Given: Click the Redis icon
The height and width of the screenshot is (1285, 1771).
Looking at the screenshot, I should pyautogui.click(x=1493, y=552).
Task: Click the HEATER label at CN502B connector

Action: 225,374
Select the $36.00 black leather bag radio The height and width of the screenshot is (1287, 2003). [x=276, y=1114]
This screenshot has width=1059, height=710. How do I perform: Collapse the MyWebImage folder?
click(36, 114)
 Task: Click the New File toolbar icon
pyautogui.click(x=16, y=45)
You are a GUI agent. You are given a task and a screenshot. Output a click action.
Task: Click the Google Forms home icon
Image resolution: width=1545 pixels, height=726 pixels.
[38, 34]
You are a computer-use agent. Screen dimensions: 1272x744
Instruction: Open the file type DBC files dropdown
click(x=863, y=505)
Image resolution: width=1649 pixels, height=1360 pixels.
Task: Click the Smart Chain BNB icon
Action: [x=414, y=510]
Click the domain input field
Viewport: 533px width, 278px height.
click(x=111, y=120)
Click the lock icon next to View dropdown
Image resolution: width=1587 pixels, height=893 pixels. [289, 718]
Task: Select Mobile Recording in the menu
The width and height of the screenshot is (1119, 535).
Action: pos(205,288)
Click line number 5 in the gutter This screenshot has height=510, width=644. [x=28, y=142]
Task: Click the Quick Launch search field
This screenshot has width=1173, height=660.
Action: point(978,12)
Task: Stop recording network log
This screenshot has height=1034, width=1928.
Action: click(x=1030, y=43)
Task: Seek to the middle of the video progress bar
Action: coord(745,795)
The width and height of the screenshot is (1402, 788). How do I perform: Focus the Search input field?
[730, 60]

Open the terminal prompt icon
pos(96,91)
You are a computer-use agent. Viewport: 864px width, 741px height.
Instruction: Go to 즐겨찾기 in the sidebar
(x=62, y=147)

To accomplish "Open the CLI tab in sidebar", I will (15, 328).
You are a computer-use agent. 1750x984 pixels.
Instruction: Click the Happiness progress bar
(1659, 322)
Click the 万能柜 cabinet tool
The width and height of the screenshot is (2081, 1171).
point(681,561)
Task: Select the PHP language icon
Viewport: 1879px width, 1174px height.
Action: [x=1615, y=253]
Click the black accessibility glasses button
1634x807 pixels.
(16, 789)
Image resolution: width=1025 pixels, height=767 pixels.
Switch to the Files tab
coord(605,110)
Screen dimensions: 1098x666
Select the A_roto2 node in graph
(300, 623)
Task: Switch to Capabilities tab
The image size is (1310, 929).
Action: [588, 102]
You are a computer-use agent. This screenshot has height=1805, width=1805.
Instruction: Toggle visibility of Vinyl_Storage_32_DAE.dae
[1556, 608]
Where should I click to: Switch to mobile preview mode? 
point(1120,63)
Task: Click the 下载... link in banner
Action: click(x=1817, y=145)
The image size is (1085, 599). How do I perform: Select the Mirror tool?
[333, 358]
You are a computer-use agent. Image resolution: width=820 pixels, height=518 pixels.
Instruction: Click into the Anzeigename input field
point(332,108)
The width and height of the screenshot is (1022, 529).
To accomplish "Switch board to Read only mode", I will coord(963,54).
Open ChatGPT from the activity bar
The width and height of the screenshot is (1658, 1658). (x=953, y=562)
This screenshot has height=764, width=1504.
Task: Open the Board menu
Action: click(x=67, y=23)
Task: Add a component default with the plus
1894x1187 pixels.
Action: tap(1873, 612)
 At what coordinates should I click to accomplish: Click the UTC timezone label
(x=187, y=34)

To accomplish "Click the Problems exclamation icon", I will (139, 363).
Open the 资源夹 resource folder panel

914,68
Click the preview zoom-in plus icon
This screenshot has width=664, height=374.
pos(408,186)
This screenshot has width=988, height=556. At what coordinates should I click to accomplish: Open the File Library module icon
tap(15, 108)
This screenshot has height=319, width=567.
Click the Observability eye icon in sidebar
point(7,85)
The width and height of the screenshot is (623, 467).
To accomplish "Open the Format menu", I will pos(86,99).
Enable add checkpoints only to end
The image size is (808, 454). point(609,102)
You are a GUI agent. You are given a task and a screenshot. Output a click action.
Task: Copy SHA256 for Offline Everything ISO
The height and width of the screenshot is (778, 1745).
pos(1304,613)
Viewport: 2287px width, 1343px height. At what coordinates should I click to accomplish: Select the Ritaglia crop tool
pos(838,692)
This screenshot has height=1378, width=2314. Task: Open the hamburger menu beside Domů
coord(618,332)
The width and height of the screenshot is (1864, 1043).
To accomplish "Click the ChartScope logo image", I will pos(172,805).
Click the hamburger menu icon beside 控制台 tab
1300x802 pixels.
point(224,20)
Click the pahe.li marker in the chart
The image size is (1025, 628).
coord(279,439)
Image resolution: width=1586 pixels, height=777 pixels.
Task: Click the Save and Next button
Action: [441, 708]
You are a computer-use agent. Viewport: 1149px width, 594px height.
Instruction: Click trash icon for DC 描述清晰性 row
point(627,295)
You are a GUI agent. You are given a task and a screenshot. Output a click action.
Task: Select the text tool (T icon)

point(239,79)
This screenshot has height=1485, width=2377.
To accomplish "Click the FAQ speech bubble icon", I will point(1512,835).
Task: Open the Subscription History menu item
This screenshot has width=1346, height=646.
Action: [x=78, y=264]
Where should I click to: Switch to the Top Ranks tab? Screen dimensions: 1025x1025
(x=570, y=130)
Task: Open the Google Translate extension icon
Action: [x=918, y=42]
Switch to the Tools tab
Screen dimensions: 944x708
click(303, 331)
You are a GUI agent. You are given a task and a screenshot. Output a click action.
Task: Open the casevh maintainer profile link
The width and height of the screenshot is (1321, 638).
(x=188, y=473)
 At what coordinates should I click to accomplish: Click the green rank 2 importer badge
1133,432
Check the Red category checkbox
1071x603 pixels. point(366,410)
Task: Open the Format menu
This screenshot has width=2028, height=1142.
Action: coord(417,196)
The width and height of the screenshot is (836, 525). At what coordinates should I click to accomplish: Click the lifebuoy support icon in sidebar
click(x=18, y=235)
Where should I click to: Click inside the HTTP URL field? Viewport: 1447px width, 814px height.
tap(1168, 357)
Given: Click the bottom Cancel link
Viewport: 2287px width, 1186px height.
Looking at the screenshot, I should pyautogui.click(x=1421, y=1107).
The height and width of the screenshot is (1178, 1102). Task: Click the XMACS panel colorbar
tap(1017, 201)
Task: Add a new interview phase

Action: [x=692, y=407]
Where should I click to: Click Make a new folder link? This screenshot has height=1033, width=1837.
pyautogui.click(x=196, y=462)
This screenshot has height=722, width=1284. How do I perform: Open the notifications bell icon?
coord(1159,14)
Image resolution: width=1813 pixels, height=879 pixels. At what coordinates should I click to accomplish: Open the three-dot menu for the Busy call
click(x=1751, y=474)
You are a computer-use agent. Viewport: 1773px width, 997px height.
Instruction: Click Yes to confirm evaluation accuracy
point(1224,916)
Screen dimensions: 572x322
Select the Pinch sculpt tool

^^^^

## EXERCISE OBJECTIVE:
All entries are to be copied exactly as they read.

## PROBLEM SOLUTION:
Given: Click the Redis icon
The height and width of the screenshot is (1285, 1771).
Looking at the screenshot, I should pyautogui.click(x=1493, y=552).
Task: Click the HEATER label at CN502B connector

Action: 225,374
Select the $36.00 black leather bag radio The height and width of the screenshot is (1287, 2003). [x=276, y=1114]
This screenshot has width=1059, height=710. How do I perform: Collapse the MyWebImage folder?
click(36, 114)
 Task: Click the New File toolbar icon
pyautogui.click(x=16, y=45)
You are a GUI agent. You are given a task and a screenshot. Output a click action.
Task: Click the Google Forms home icon
Image resolution: width=1545 pixels, height=726 pixels.
[38, 34]
You are a computer-use agent. Screen dimensions: 1272x744
Instruction: Open the file type DBC files dropdown
click(x=863, y=505)
Image resolution: width=1649 pixels, height=1360 pixels.
Task: Click the Smart Chain BNB icon
Action: [x=414, y=510]
Click the domain input field
Viewport: 533px width, 278px height.
click(x=111, y=120)
Click the lock icon next to View dropdown
Image resolution: width=1587 pixels, height=893 pixels. [289, 718]
Task: Select Mobile Recording in the menu
The width and height of the screenshot is (1119, 535).
Action: pos(205,288)
Click line number 5 in the gutter This screenshot has height=510, width=644. [x=28, y=142]
Task: Click the Quick Launch search field
This screenshot has width=1173, height=660.
Action: point(978,12)
Task: Stop recording network log
This screenshot has height=1034, width=1928.
Action: click(x=1030, y=43)
Task: Seek to the middle of the video progress bar
Action: coord(745,795)
The width and height of the screenshot is (1402, 788). How do I perform: Focus the Search input field?
[730, 60]

Open the terminal prompt icon
pos(96,91)
You are a computer-use agent. Viewport: 864px width, 741px height.
Instruction: Go to 즐겨찾기 in the sidebar
(x=62, y=147)

To accomplish "Open the CLI tab in sidebar", I will (15, 328).
You are a computer-use agent. 1750x984 pixels.
Instruction: Click the Happiness progress bar
(1659, 322)
Click the 万能柜 cabinet tool
The width and height of the screenshot is (2081, 1171).
point(681,561)
Task: Select the PHP language icon
Viewport: 1879px width, 1174px height.
Action: [x=1615, y=253]
Click the black accessibility glasses button
1634x807 pixels.
(16, 789)
Image resolution: width=1025 pixels, height=767 pixels.
Switch to the Files tab
coord(605,110)
Screen dimensions: 1098x666
Select the A_roto2 node in graph
(300, 623)
Task: Switch to Capabilities tab
The image size is (1310, 929).
Action: [588, 102]
You are a computer-use agent. This screenshot has height=1805, width=1805.
Instruction: Toggle visibility of Vinyl_Storage_32_DAE.dae
[1556, 608]
Where should I click to: Switch to mobile preview mode? 
point(1120,63)
Task: Click the 下载... link in banner
Action: click(x=1817, y=145)
The image size is (1085, 599). How do I perform: Select the Mirror tool?
[333, 358]
You are a computer-use agent. Image resolution: width=820 pixels, height=518 pixels.
Instruction: Click into the Anzeigename input field
point(332,108)
The width and height of the screenshot is (1022, 529).
To accomplish "Switch board to Read only mode", I will coord(963,54).
Open ChatGPT from the activity bar
The width and height of the screenshot is (1658, 1658). (x=953, y=562)
This screenshot has height=764, width=1504.
Task: Open the Board menu
Action: click(x=67, y=23)
Task: Add a component default with the plus
1894x1187 pixels.
Action: tap(1873, 612)
 At what coordinates should I click to accomplish: Click the UTC timezone label
(x=187, y=34)

To accomplish "Click the Problems exclamation icon", I will (139, 363).
Open the 资源夹 resource folder panel

914,68
Click the preview zoom-in plus icon
This screenshot has width=664, height=374.
pos(408,186)
This screenshot has width=988, height=556. At what coordinates should I click to accomplish: Open the File Library module icon
tap(15, 108)
This screenshot has height=319, width=567.
Click the Observability eye icon in sidebar
point(7,85)
The width and height of the screenshot is (623, 467).
To accomplish "Open the Format menu", I will pos(86,99).
Enable add checkpoints only to end
The image size is (808, 454). point(609,102)
You are a GUI agent. You are given a task and a screenshot. Output a click action.
Task: Copy SHA256 for Offline Everything ISO
The height and width of the screenshot is (778, 1745).
pos(1304,613)
Viewport: 2287px width, 1343px height. At what coordinates should I click to accomplish: Select the Ritaglia crop tool
pos(838,692)
This screenshot has height=1378, width=2314. Task: Open the hamburger menu beside Domů
coord(618,332)
The width and height of the screenshot is (1864, 1043).
To accomplish "Click the ChartScope logo image", I will pos(172,805).
Click the hamburger menu icon beside 控制台 tab
1300x802 pixels.
point(224,20)
Click the pahe.li marker in the chart
The image size is (1025, 628).
coord(279,439)
Image resolution: width=1586 pixels, height=777 pixels.
Task: Click the Save and Next button
Action: [441, 708]
You are a computer-use agent. Viewport: 1149px width, 594px height.
Instruction: Click trash icon for DC 描述清晰性 row
point(627,295)
You are a GUI agent. You are given a task and a screenshot. Output a click action.
Task: Select the text tool (T icon)

point(239,79)
This screenshot has height=1485, width=2377.
To accomplish "Click the FAQ speech bubble icon", I will point(1512,835).
Task: Open the Subscription History menu item
This screenshot has width=1346, height=646.
Action: [x=78, y=264]
Where should I click to: Switch to the Top Ranks tab? Screen dimensions: 1025x1025
(x=570, y=130)
Task: Open the Google Translate extension icon
Action: [x=918, y=42]
Switch to the Tools tab
Screen dimensions: 944x708
click(303, 331)
You are a GUI agent. You are given a task and a screenshot. Output a click action.
Task: Open the casevh maintainer profile link
The width and height of the screenshot is (1321, 638).
(x=188, y=473)
 At what coordinates should I click to accomplish: Click the green rank 2 importer badge
1133,432
Check the Red category checkbox
1071x603 pixels. point(366,410)
Task: Open the Format menu
This screenshot has width=2028, height=1142.
Action: coord(417,196)
The width and height of the screenshot is (836, 525). At what coordinates should I click to accomplish: Click the lifebuoy support icon in sidebar
click(x=18, y=235)
Where should I click to: Click inside the HTTP URL field? Viewport: 1447px width, 814px height.
tap(1168, 357)
Given: Click the bottom Cancel link
Viewport: 2287px width, 1186px height.
Looking at the screenshot, I should pyautogui.click(x=1421, y=1107).
The height and width of the screenshot is (1178, 1102). Task: Click the XMACS panel colorbar
tap(1017, 201)
Task: Add a new interview phase

Action: [x=692, y=407]
Where should I click to: Click Make a new folder link? This screenshot has height=1033, width=1837.
pyautogui.click(x=196, y=462)
This screenshot has height=722, width=1284. How do I perform: Open the notifications bell icon?
coord(1159,14)
Image resolution: width=1813 pixels, height=879 pixels. At what coordinates should I click to accomplish: Open the three-dot menu for the Busy call
click(x=1751, y=474)
You are a computer-use agent. Viewport: 1773px width, 997px height.
Instruction: Click Yes to confirm evaluation accuracy
point(1224,916)
Screen dimensions: 572x322
Select the Pinch sculpt tool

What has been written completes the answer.